Зофию он заметил, когда спускался по центральной лестнице. Она прошла мимо, скользнула по нему взглядом, но остановилась и оглянулась.
– К Диме ходили? – спросила она.
– Да, но ждал вас, – ответил Фёдор. – Не мог дозвониться.
– А я вас в черный список внесла. Как сами хотели.
– Простите. Это глупо все. И сложно объяснить.
– Я подумала, у вас от пьянства крыша поехала, извините. Ладно, идемте, к Диме сходим.
Фёдор следом за ней вернулся к мамонтенку.
– Ждал вас тут каждый день.
– Я уезжала. Вчера только вернулась.
Зофия посмотрела на него:
– А вы трезвый. И как будто не пьете.
– Трезвый. И не пью.
– Я рада, правда. Убивали себя. Мне жалко было. Хотела вас к гипнотизеру, помните?
– А сейчас к нему можно попасть? Хочу, чтобы он мне память стер.
– Он только от пьянства лечит. Или шутите?
– Шучу, – сказал Фёдор.
– Я скучала, – сказала Зофия. Кивнула на Диму: – По нему. Как ваша работа? Написали что-нибудь?
– Нет. Ничего не написал.
– Но почему? Вы же не пили! Писать разучились?
– Писать вредно, – хмыкнул Фёдор.
– Да ну вас! Постойте, вам же уже надо сдавать сценарий. С кем вы там теперь работаете? С Антоном? Что он говорит?
– Я его видел последний раз, когда мы на бойню ездили.
– Очень плохо! Я же предупреждала, Панибратов не прощает, когда его кидают. А вы его кинули!
Она стала расхаживать вокруг мамонтенка, чеканя шаг. Остановилась за спиной у Фёдора.

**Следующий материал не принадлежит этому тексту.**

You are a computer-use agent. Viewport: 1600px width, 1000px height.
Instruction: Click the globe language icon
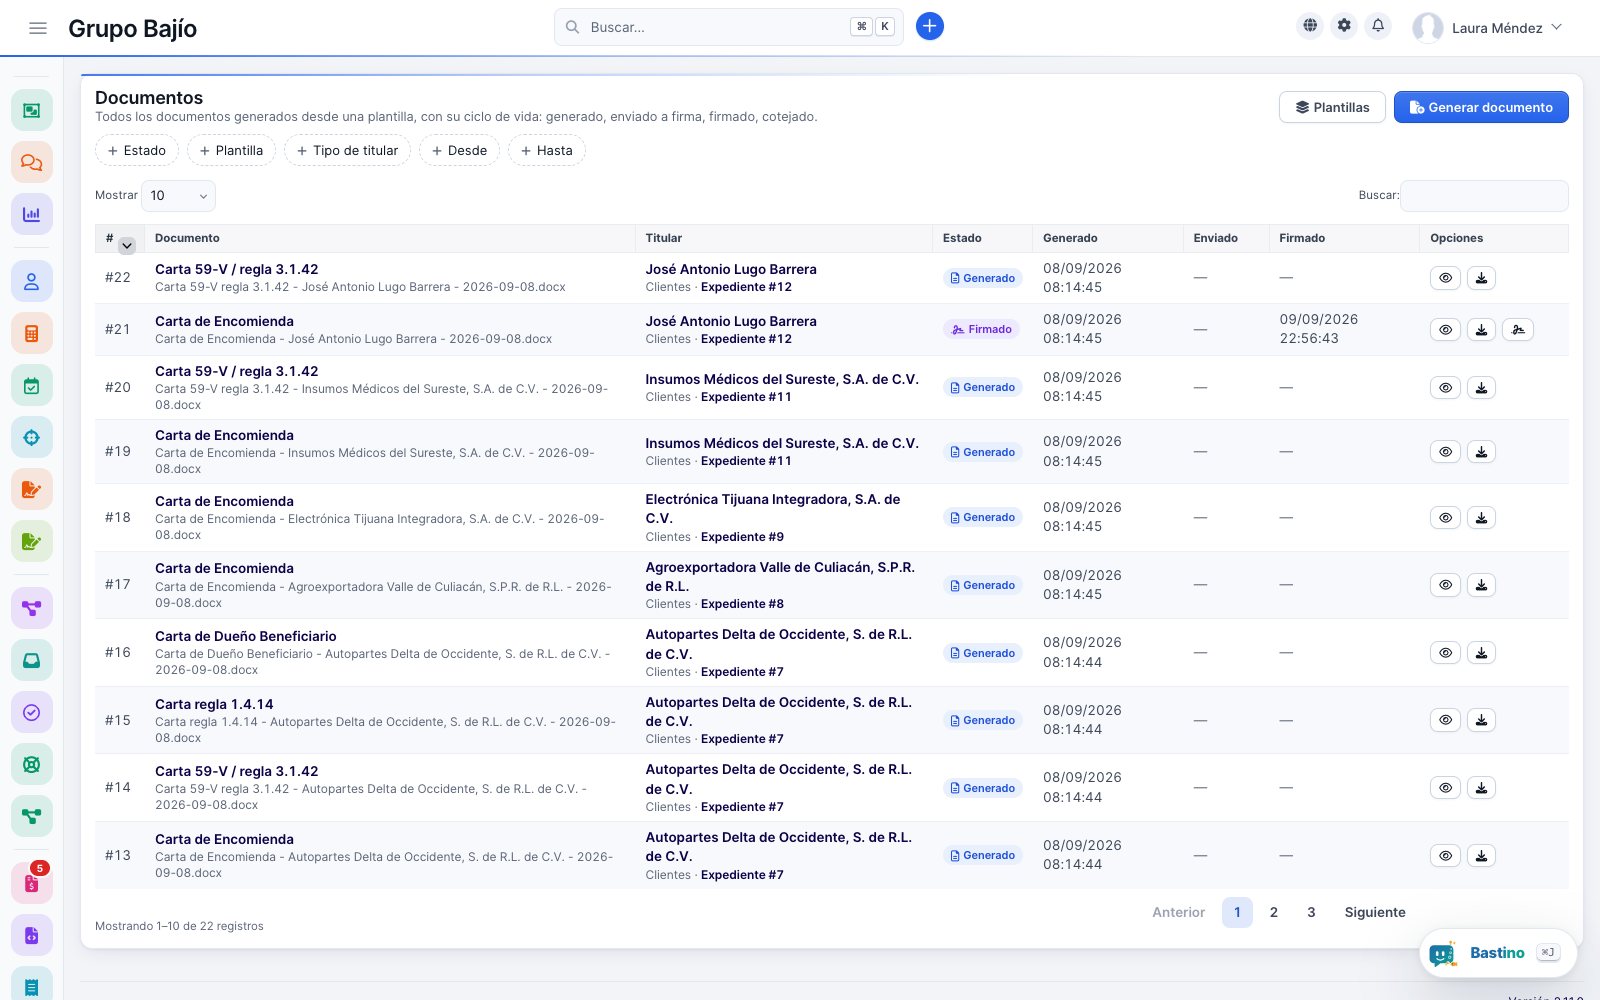click(x=1310, y=26)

– Надо с ним поговорить. Сказать, что немножко выпали из графика. Нужно еще время.
– Уже не нужно.
– Хватит быть амебой, ну! Я вас стукну сейчас. Пошли.
Зофия повела его под руку.
– Он сейчас в офисе. Заедем. Я попрошу, чтобы он вас принял.
– Мы, кстати, с вами переходили на «ты».
Она не слышала.
– Так и скажите, что выбились из графика. Но все сделаете. Сколько вам еще надо времени?